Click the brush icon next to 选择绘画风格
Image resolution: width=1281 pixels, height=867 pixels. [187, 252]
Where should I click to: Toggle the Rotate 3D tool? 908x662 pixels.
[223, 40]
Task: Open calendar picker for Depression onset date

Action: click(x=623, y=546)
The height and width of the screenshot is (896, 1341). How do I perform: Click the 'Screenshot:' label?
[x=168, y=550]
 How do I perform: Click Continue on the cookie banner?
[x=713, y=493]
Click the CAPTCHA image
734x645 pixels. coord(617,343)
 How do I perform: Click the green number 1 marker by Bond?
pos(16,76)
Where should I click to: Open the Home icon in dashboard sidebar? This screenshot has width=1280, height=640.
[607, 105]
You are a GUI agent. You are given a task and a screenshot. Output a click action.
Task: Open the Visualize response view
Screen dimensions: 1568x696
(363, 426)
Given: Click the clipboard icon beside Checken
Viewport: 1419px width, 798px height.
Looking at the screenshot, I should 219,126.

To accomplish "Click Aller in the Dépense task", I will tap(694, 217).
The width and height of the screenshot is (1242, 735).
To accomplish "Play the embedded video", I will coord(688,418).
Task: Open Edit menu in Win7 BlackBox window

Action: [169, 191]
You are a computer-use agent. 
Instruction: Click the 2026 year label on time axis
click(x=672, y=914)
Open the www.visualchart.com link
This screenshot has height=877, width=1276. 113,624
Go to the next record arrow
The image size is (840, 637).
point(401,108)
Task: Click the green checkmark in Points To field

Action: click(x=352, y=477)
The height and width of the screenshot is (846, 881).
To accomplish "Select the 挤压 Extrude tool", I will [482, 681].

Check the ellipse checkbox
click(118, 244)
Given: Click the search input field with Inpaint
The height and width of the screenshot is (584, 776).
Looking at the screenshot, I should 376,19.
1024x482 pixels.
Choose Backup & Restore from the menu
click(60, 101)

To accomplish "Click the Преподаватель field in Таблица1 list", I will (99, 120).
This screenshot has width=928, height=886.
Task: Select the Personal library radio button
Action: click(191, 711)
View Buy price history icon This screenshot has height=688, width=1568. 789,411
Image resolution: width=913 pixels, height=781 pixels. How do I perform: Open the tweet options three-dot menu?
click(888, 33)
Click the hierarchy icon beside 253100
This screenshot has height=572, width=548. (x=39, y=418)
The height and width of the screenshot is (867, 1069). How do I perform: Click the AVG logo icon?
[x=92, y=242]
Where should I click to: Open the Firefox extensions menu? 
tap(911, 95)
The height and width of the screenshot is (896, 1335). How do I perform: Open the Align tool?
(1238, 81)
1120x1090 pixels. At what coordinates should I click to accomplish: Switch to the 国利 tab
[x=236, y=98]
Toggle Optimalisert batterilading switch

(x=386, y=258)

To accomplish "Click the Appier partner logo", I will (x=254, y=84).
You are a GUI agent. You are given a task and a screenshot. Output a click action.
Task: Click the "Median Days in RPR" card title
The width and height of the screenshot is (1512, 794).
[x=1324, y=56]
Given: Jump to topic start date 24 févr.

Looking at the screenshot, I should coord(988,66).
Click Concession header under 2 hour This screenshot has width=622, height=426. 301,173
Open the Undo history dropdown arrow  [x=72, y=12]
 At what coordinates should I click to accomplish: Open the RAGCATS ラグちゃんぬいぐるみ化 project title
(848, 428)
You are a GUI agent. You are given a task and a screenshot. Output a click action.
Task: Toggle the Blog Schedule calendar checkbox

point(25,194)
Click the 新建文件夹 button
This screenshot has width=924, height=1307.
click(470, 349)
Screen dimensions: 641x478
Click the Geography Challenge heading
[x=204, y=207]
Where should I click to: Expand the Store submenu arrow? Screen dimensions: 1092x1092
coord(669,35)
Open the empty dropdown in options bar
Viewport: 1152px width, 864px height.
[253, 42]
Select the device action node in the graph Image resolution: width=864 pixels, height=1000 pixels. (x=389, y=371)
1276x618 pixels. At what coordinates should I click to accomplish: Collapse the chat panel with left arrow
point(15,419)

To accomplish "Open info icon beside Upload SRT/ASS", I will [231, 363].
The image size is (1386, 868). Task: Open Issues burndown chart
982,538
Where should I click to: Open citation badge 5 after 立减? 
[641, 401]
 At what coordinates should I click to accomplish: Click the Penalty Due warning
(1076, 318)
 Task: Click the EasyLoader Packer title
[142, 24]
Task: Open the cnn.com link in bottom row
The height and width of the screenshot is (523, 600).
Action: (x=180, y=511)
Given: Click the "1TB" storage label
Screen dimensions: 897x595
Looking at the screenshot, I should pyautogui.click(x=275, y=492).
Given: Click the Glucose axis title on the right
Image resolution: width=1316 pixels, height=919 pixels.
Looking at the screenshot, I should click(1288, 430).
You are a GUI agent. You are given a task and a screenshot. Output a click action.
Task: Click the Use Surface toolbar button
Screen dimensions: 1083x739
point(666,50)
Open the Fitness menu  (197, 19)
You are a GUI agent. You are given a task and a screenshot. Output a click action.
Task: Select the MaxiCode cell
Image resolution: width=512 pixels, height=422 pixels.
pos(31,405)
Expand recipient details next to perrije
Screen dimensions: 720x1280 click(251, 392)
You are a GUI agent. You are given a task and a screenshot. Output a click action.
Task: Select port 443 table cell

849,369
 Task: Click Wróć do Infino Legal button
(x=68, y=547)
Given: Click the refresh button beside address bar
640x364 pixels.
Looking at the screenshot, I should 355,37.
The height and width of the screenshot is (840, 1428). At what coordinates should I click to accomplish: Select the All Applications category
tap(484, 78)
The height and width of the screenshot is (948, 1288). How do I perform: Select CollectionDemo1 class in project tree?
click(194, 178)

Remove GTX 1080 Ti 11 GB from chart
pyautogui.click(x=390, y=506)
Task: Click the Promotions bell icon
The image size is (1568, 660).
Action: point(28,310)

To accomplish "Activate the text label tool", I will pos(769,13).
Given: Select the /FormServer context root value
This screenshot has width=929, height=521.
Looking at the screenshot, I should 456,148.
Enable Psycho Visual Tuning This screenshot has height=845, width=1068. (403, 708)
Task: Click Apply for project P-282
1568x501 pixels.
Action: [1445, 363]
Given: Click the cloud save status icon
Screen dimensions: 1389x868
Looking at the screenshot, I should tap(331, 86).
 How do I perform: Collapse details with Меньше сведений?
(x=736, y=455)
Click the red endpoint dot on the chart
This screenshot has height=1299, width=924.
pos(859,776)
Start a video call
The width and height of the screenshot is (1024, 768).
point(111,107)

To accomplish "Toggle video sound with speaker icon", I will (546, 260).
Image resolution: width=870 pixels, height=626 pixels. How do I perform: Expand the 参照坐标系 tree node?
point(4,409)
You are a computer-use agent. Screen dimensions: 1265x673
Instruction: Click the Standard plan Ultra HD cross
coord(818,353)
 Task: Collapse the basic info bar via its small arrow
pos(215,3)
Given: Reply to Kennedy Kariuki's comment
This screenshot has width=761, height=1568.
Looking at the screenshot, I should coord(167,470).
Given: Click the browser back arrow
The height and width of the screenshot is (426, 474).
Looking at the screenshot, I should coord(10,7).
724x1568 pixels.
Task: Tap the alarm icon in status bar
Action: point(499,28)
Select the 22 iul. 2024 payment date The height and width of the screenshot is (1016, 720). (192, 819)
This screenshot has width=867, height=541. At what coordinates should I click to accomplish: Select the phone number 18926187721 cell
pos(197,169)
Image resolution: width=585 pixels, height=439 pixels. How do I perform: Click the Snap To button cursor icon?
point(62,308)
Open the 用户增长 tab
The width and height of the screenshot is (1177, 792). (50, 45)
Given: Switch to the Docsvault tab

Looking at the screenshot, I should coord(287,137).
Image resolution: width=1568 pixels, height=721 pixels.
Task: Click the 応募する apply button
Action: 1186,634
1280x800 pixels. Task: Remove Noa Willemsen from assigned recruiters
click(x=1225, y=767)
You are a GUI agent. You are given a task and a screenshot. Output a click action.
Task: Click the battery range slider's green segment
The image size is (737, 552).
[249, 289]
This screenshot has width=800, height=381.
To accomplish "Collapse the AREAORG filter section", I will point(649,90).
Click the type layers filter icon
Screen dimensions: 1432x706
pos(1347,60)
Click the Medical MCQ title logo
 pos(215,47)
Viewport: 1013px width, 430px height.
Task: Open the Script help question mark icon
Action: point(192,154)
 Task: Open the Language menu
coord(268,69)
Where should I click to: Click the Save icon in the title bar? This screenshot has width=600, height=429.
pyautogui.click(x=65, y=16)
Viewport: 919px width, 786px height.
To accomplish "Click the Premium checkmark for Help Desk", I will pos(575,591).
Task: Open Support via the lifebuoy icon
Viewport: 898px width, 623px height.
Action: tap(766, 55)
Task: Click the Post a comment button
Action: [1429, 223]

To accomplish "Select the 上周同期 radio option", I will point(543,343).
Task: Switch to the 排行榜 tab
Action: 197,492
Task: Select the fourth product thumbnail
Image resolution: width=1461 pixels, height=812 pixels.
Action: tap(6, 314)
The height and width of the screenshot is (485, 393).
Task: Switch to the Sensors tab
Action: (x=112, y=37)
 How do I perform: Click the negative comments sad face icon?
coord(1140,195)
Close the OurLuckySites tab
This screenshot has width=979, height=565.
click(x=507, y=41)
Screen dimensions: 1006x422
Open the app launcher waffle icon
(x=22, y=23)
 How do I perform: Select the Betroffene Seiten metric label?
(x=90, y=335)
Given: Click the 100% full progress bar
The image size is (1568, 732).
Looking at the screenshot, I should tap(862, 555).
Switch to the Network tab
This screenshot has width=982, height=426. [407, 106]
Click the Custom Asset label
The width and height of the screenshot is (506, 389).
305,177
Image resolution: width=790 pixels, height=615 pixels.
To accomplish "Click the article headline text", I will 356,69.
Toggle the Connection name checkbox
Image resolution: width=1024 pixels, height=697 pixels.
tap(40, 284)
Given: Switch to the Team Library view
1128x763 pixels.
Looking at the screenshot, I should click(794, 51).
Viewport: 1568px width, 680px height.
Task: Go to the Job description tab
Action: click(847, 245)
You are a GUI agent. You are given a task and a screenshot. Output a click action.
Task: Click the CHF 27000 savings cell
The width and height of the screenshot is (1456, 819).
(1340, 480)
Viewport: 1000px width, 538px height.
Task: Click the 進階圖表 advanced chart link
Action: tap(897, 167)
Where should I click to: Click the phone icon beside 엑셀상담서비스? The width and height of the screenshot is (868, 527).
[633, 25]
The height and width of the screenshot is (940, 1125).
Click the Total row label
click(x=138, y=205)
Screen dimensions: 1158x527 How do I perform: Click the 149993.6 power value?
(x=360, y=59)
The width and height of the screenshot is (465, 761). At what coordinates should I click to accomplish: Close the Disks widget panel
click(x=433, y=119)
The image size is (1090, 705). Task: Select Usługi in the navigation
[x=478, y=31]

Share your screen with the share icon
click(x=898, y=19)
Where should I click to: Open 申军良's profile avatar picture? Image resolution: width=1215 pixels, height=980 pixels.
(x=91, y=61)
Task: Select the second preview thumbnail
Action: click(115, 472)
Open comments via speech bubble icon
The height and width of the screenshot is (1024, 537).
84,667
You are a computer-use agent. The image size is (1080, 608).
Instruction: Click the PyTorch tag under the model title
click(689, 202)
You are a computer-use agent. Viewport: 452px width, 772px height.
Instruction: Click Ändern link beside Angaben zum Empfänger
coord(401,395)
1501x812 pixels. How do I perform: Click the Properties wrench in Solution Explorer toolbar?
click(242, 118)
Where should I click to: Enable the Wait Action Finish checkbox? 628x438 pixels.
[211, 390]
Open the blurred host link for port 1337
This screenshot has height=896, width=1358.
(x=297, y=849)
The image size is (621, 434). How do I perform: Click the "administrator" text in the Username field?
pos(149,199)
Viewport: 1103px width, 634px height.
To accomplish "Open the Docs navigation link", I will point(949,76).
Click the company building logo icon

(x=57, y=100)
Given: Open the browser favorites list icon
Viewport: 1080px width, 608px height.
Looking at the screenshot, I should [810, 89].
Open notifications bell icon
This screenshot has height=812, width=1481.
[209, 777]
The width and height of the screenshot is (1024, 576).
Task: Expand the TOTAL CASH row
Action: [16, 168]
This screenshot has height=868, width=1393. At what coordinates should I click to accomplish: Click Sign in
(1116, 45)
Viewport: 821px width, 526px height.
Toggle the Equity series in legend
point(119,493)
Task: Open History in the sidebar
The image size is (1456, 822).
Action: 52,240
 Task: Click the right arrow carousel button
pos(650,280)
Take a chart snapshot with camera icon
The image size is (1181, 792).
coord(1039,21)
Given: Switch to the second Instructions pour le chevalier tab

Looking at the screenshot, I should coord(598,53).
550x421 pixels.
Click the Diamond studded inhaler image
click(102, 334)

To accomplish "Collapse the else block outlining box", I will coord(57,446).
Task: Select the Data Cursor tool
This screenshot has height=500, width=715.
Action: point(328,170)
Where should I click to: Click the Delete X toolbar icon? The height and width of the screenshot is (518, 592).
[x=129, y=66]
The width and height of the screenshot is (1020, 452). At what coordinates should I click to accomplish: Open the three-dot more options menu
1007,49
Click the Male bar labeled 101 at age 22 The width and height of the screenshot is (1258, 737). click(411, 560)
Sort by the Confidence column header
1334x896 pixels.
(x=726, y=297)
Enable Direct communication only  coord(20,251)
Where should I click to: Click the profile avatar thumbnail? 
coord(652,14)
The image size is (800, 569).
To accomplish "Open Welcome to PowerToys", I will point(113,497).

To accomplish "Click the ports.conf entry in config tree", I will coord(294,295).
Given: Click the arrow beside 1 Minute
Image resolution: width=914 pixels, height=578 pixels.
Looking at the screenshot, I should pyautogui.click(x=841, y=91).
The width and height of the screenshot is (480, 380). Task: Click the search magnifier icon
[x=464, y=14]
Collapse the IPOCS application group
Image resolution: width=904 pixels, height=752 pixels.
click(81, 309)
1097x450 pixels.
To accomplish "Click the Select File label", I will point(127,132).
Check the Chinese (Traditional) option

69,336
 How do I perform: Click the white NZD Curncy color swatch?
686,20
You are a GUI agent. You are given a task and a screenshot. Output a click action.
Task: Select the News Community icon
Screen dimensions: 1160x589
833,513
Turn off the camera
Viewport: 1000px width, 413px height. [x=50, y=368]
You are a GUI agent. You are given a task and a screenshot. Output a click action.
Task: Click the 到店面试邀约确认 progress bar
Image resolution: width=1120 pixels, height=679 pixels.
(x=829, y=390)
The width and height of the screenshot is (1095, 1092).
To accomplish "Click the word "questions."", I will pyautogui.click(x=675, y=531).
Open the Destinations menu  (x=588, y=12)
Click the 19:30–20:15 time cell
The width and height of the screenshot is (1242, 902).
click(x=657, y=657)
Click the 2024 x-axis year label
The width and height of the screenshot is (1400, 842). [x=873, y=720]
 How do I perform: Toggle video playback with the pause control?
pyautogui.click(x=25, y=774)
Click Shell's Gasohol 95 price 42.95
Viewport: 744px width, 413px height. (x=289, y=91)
= = = = = = =
- [What the exercise asks]
Please find the lines in the data that contain the word "progress" and copy them.

- [Response for this exercise]
Given: Click the 100% full progress bar
Task: Click the 到店面试邀约确认 progress bar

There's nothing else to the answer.